» **EXERCISE DIRECTIONS**
Write the records out again exactly as they read, dropping any picture they hold.

Records from a dataset

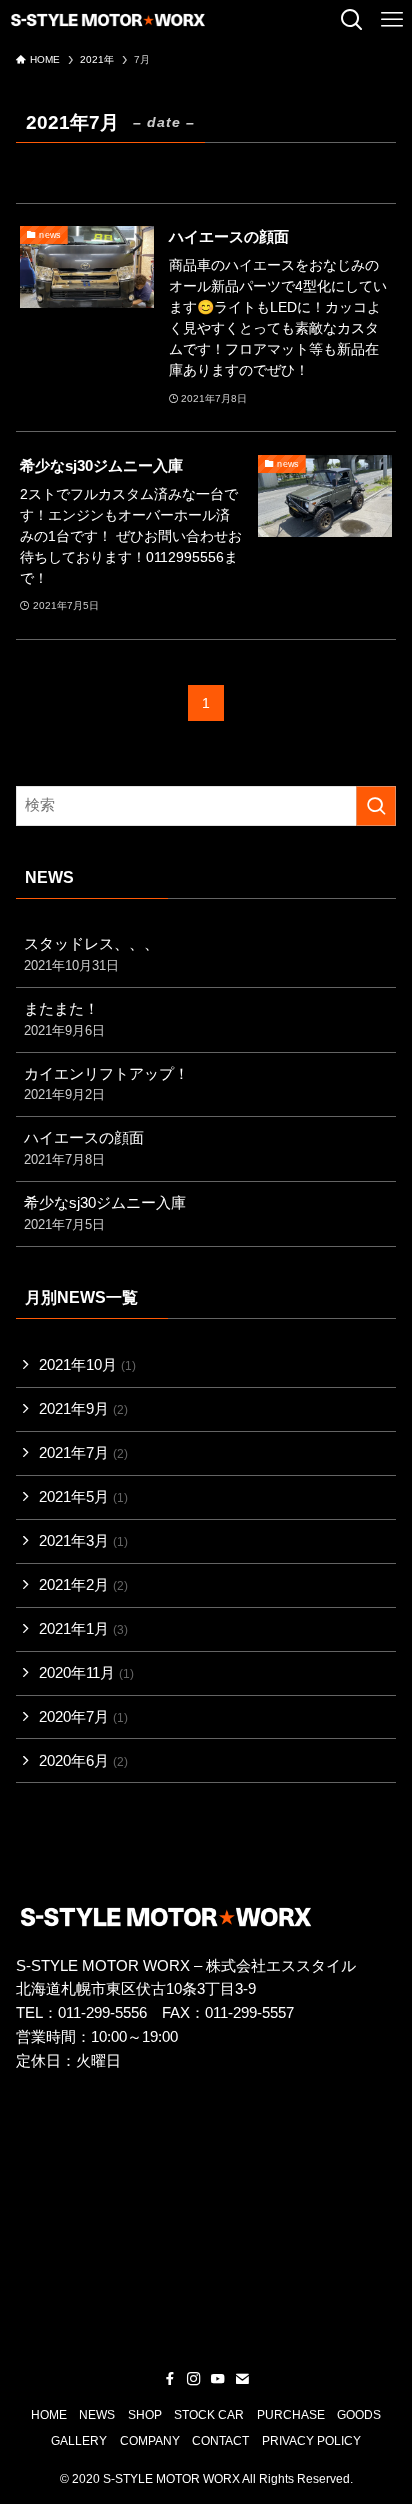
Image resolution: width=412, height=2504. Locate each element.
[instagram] (194, 2379)
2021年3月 (83, 1541)
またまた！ (64, 1019)
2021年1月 (83, 1629)
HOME (49, 2415)
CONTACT (220, 2441)
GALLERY (79, 2441)
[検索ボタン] (352, 20)
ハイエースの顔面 (84, 1148)
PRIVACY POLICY (311, 2441)
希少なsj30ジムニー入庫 (105, 1213)
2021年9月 (83, 1409)
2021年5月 (83, 1497)
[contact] (242, 2379)
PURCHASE (291, 2415)
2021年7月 (83, 1453)
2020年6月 (83, 1761)
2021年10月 (87, 1365)
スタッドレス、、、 (91, 954)
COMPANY (150, 2441)
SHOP (145, 2415)
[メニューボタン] (392, 20)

» **ANSWER TO THIS EXERCISE**
Image resolution: width=412, height=2504. Locate each element.
[instagram] (194, 2379)
2021年3月 (83, 1541)
またまた！ (64, 1019)
2021年1月 (83, 1629)
HOME (49, 2415)
CONTACT (220, 2441)
GALLERY (79, 2441)
[検索ボタン] (352, 20)
ハイエースの顔面 (84, 1148)
PRIVACY POLICY (311, 2441)
希少なsj30ジムニー入庫 (105, 1213)
2021年9月 (83, 1409)
2021年5月 (83, 1497)
[contact] (242, 2379)
PURCHASE (291, 2415)
2021年7月 (83, 1453)
2020年6月 (83, 1761)
2021年10月 (87, 1365)
スタッドレス、、、 (91, 954)
COMPANY (150, 2441)
SHOP (145, 2415)
[メニューボタン] (392, 20)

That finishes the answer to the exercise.